Il tema viene ripreso dalla seconda lettera di Pietro. L’autore, dopo aver evidenziato l’infinita pazienza di Dio, finalizzata alla conversione, e dopo aver precisato che il mondo creato è destinato a dissolversi, precisa: “Secondo la sua promessa, aspettiamo nuovi cieli e terra nuova, nei quali abita la giustizia” (2 Pt 3,13). Infine l’ultimo libro della Sacra Scrittura, l’Apocalisse. Il testo merita di essere ampiamente citato: “E vidi un cielo nuovo e una terra nuova. E vidi anche la città santa, la Gerusalemme nuova, scendere dal cielo come una sposa adorna per il suo sposo: ‘ ecco la tenda di Dio con gli uomini! Egli abiterà con loro ed essi saranno suoi popoli ed egli sarà il Dio con loro, il loro Dio. E asciugherà ogni lacrima di loro occhi e non vi sarà più la morte né lutto né lamento né affanno perché le cose di prima sono passate’. E colui che sedeva sul trono disse: ‘Ecco, io faccio nuove tutte le cose” (Ap 21, 1-5).

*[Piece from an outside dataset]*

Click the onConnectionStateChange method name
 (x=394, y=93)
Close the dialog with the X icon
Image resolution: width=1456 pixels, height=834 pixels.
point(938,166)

Tutti e tre i libri citati hanno intonazione escatologica, rimandano cioè alla fine dei tempi, oltre la storia e intendono evidenziare soprattutto due elementi. Il primo: la realtà assolutamente nuova rispetto all’evolversi della storia sia umana che cosmica, riguardante cioè l’intero universo, è opera di un intervento radicale di Dio che pone in esistenza una nuova creazione. Il secondo ci fa intravvedere la condizione di felicità dell’uomo salvato, liberato da tutte le sofferenze della terra. Finalmente l’uomo respira aria nuova, che è l’aria dell’amore di Dio verso tutti i salvati. Potremmo parlare, in termini tecnici, di palingenesi, cioè di rinnovamento, appunto di creazione nuova, dove tutto è armonia: l’uomo e quell’universo, che nella fase della storia è in profondo travaglio, “nelle doglie del parto” (Rm 8,22), pienamente riconciliati tra di loro, perché riconciliati con Dio (Cfr CCC 1042-10469).
Si tratta di immagini evocative di un clima di Paradiso, di felicità assoluta, adombrate anche nell’immagine della nuova Gerusalemme, in cui ci è dato di vivere la pienezza dell’amore, della pace, della giustizia, della luce di Verità.
Ecco che cosa ci attende al termine della vita terrena, se ci saremo lasciati salvare dalla Misericordia di Dio, e se ci saremo impegnati a realizzarne qualche preludio in terra: il Paradiso, la Gerusalemme nuova, i cieli nuovi e la terra nuova, la Pasqua eterna. Nel mondo dei risorti nel Risorto. Ci attende la somma felicità, perché Dio finalmente “sarà il Tutto in tutti” (1 Cor 15, 28).